[INFORMATION Boundary: Start]

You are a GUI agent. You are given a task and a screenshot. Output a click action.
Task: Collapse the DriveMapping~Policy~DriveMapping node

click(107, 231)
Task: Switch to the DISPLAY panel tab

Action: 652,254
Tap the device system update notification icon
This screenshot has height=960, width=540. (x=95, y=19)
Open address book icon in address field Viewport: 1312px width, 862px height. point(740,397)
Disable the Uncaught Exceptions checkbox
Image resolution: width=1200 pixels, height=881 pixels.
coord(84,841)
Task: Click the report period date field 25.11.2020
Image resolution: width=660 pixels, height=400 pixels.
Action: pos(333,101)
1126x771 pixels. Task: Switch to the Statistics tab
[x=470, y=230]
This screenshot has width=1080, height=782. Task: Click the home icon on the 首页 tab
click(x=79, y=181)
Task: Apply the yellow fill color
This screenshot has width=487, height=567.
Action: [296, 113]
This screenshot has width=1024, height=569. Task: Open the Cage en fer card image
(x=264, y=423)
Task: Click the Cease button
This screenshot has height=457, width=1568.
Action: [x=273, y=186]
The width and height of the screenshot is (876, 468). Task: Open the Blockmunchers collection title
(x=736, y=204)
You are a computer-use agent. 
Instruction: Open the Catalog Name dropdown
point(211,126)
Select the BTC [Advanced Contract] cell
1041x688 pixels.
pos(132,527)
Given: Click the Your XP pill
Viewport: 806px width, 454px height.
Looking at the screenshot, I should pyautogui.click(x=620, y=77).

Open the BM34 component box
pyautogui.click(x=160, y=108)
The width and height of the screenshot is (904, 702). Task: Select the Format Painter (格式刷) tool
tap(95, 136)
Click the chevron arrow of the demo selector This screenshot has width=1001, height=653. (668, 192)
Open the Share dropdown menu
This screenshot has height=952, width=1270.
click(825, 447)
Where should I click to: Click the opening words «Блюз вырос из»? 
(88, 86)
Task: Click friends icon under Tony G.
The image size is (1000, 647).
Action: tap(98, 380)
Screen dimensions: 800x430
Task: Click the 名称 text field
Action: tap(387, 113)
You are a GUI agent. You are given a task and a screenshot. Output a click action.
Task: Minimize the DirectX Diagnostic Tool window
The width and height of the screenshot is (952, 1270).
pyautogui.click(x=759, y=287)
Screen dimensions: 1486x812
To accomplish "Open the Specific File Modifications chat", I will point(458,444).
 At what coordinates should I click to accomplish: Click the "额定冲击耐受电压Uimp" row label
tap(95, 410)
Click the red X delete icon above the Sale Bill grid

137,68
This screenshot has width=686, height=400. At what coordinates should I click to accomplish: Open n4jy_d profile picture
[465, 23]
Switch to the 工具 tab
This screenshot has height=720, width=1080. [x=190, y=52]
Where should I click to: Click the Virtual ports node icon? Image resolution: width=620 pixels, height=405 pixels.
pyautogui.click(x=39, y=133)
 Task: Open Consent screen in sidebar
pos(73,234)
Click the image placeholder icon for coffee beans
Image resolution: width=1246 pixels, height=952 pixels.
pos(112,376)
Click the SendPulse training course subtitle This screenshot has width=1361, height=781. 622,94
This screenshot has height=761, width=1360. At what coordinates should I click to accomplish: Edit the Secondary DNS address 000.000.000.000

[INFORMATION Boundary: End]

• [TASK DIRECTIONS]: Your answer must hold the line containing "Click the SendPulse" and all lines after it in the entries above, exactly, and nothing else.

• [RESPONSE TO THE TASK]:
Click the SendPulse training course subtitle This screenshot has width=1361, height=781. 622,94
This screenshot has height=761, width=1360. At what coordinates should I click to accomplish: Edit the Secondary DNS address 000.000.000.000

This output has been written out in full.